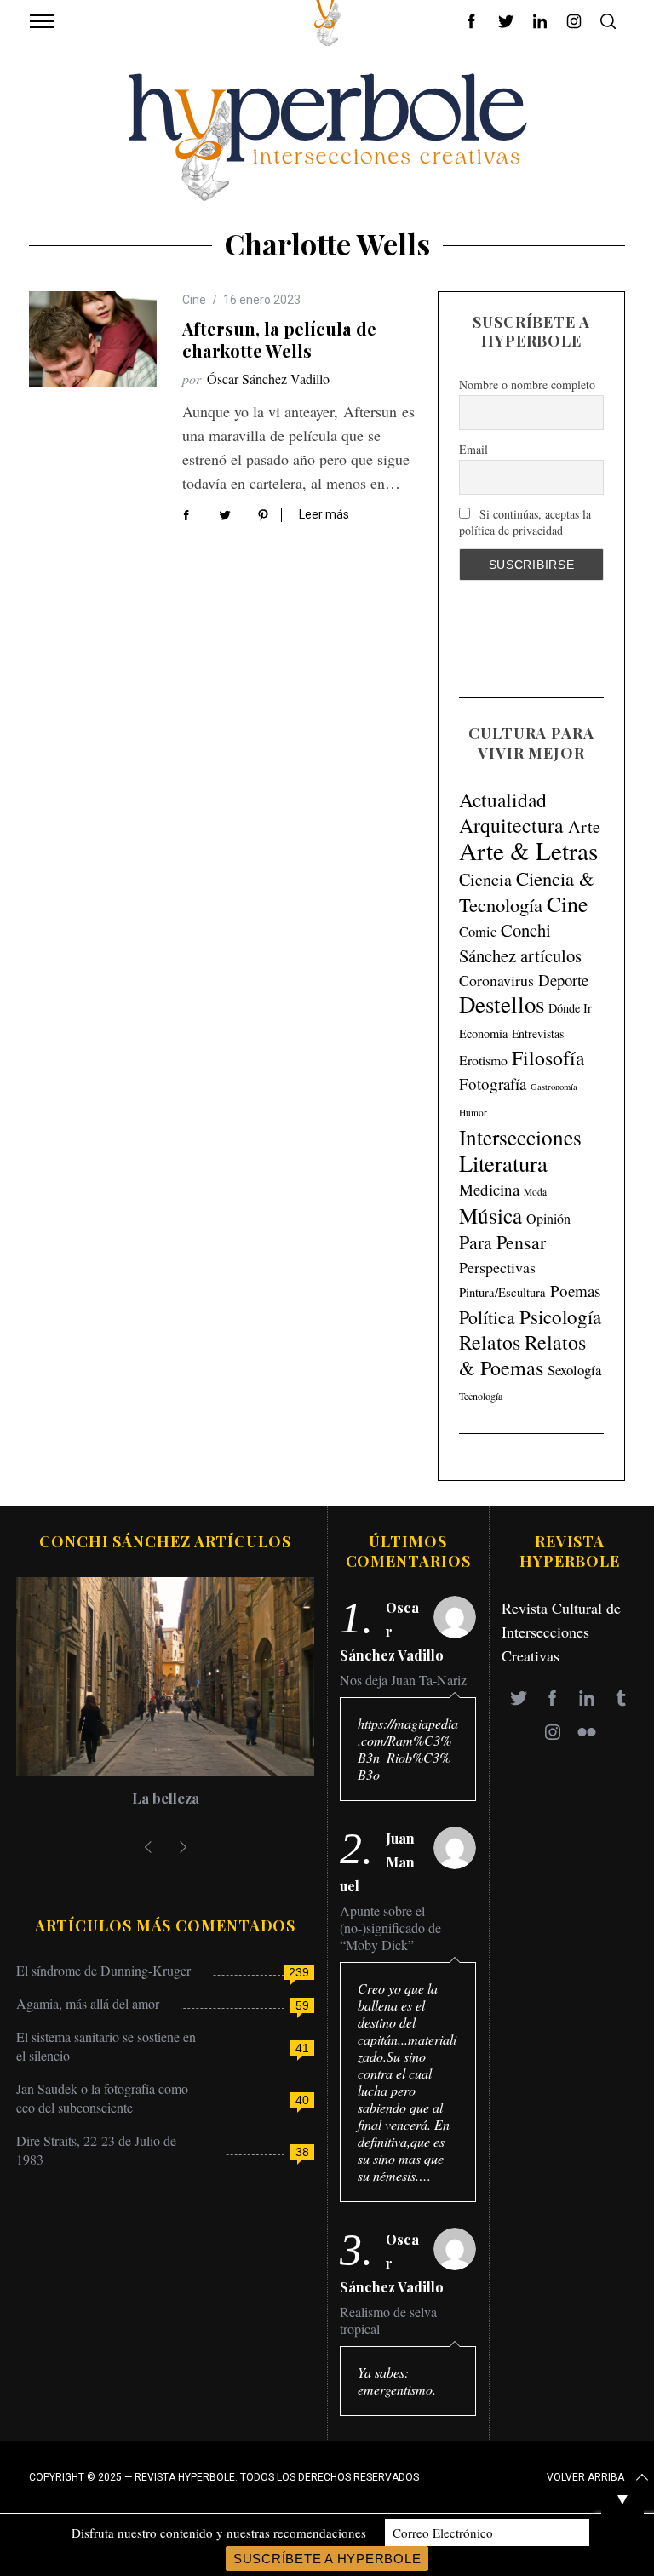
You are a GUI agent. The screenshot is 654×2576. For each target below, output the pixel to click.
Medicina (489, 1189)
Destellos (501, 1004)
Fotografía (492, 1083)
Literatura (503, 1163)
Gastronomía (554, 1087)
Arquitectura (511, 825)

> **Exercise requirements**:
Set the listing above down again exactly, leaving pictures out.

> **Task result**:
You are a GUI agent. The screenshot is 654×2576. For each target below, output the pixel to click.
Medicina (489, 1189)
Destellos (501, 1004)
Fotografía (492, 1083)
Literatura (503, 1163)
Gastronomía (554, 1087)
Arquitectura (511, 825)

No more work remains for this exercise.